Given the material below, output exactly the lines from the line with "Task: Select the Crop tool" to the line with "Viewport: 1238px width, 880px height.", both ends included, and no other lines.
○ ○ ○
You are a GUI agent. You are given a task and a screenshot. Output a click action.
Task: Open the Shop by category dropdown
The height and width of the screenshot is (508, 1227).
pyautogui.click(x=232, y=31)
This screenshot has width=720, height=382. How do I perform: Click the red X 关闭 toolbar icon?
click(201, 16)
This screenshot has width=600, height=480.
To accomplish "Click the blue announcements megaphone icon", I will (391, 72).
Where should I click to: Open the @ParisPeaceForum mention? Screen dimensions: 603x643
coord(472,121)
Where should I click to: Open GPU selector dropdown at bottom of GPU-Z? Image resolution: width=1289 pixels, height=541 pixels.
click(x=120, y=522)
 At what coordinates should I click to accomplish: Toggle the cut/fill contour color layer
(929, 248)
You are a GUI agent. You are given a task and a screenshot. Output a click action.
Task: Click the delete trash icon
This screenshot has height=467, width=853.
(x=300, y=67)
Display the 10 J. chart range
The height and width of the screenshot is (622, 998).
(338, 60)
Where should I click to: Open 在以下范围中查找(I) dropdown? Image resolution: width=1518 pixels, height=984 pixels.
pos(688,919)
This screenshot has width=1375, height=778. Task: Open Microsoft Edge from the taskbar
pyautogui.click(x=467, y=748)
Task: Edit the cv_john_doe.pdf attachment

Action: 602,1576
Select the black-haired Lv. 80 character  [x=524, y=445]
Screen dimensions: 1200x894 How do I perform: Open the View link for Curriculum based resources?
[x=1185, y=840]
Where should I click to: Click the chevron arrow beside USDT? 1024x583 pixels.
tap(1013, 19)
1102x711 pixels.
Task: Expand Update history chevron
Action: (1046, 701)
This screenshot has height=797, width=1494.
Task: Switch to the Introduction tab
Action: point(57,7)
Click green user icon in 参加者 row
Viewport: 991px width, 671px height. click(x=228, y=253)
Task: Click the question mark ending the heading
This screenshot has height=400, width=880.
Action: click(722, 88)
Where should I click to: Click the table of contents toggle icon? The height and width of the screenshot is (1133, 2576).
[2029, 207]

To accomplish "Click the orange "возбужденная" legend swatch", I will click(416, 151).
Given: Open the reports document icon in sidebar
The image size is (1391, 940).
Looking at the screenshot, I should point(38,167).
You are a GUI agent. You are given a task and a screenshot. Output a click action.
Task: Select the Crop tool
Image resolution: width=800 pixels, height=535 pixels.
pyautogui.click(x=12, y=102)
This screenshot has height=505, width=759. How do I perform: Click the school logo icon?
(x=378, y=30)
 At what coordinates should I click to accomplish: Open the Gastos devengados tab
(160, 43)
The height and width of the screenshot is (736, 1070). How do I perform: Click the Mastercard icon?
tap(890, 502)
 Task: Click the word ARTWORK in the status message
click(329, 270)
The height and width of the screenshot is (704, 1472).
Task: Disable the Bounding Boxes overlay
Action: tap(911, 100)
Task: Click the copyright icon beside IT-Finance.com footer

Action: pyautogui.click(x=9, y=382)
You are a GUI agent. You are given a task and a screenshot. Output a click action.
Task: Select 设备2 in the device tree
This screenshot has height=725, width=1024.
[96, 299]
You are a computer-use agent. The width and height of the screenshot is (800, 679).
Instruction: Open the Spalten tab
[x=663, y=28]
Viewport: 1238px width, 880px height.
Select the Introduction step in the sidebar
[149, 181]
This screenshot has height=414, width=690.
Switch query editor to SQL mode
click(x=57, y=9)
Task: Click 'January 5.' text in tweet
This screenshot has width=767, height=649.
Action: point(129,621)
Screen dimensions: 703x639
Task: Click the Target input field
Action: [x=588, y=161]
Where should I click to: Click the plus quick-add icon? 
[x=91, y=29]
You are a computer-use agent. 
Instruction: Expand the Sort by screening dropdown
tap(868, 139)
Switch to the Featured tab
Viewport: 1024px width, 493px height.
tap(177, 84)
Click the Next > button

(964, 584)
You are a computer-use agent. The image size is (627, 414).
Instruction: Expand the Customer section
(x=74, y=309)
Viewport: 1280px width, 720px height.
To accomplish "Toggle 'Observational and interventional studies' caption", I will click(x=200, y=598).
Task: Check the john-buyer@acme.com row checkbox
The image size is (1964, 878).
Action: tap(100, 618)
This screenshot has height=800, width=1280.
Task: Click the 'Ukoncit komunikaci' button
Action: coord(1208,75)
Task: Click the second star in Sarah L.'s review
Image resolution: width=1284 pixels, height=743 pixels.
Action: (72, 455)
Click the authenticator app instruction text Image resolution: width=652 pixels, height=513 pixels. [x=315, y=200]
○ ○ ○
- [Result for this exercise]
Task: Select the Crop tool
Image resolution: width=800 pixels, height=535 pixels.
pyautogui.click(x=12, y=102)
This screenshot has height=505, width=759. How do I perform: Click the school logo icon?
(x=378, y=30)
 At what coordinates should I click to accomplish: Open the Gastos devengados tab
(160, 43)
The height and width of the screenshot is (736, 1070). How do I perform: Click the Mastercard icon?
tap(890, 502)
 Task: Click the word ARTWORK in the status message
click(329, 270)
The height and width of the screenshot is (704, 1472).
Task: Disable the Bounding Boxes overlay
Action: tap(911, 100)
Task: Click the copyright icon beside IT-Finance.com footer

Action: pyautogui.click(x=9, y=382)
You are a GUI agent. You are given a task and a screenshot. Output a click action.
Task: Select 设备2 in the device tree
This screenshot has height=725, width=1024.
[96, 299]
You are a computer-use agent. The width and height of the screenshot is (800, 679).
Instruction: Open the Spalten tab
[x=663, y=28]
Viewport: 1238px width, 880px height.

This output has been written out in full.